Pyorrhea 歯周病
◆歯周病について
歯周病は、歯科の三大疾患の一つで日本人に多い病気です。
虫歯にならないよう、歯を守る事も大切ですが、歯を支えている歯茎もとても大切です。
歯周病が原因で虫歯になる事もあります。
また、長く自分の歯を保ち美味しく食事が出来るためにも、お口を清潔な状態に保ち、健康な歯茎を維持しましょう。
◆咬合との深い関係
咬み合わせのバランスが崩れ、歯や顎の骨にかかる負担が大きいと、歯ブラシが上手に出来ていて、プラークコントロールの良い状態なのに、歯周病になってしまう場合があります。
この場合いくら歯周病治療をしても原因が咬合にあるため咬合を治さない限り、歯周病の症状は改善されないことがあります。
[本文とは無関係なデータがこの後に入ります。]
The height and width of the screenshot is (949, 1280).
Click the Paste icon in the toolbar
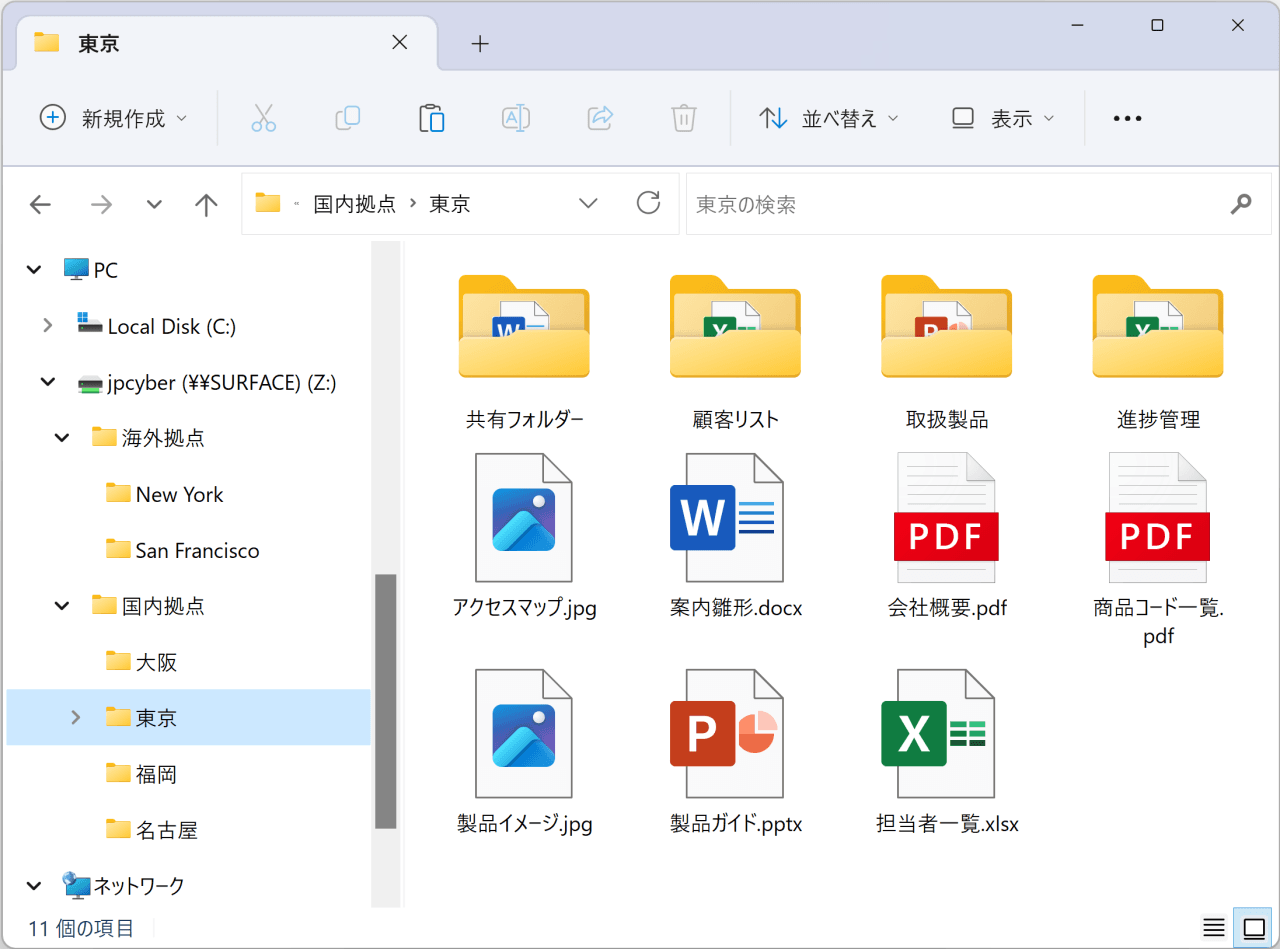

そのため、歯周病と咬合状態の関連性を調べる必要があります。
治療の手順は、
歯周組織に急性の症状があれば、応急措置をします。
↓
咬合が原因になっていないか、咬み合わせを調べ、異常があれば咬み合わせ治療を優先します。
↓
歯や顎にかかる負担を軽減してから、治療計画に基づき病状に応じた歯周病治療に掛かります。
◆歯周病の進行
1.歯肉、歯槽骨に特に問題なく、歯もがっちりしています。
何でも食べられますし、健康な状態です。
2.磨き残しがあると、歯周病菌が中に入って繁殖をして歯垢(プラーク)となり、歯と歯肉の境目の部分の歯肉に炎症をおこします。
ほとんど症状はありませんが、歯磨きのときに出血したり、硬いものをかむと痛かったりすることもあります。
3.プラークに唾液中のカルシウムやリンが作用して石灰化します。この石灰化した物を歯石といいます。
歯石は歯と炎症を起こした歯肉の間の溝(歯周ポケット)の中にまで到達し、歯周病菌の働きにより大きくなっていきます。
この歯石を住みかとして歯周病菌は歯槽骨に向かって攻撃を進めていき、歯槽骨を吸収していきます。
この頃から歯のぐらつきや、歯磨きの度に出血する、口臭がある、咬むと痛いなど様々な自覚症状が出始めます。
4.歯槽骨の吸収が進むと歯のぐらつきが大きくなり、軟らかい物でも咬むのに苦労します。
また、出血や口臭などのその他の自覚症状も強くなります。見た目には歯肉が炎症を起こして腫れているため、あまり変化が無いように見えますが、歯石や歯周病菌が、歯全体を取り囲むように存在し、やがて自然に歯が脱落します。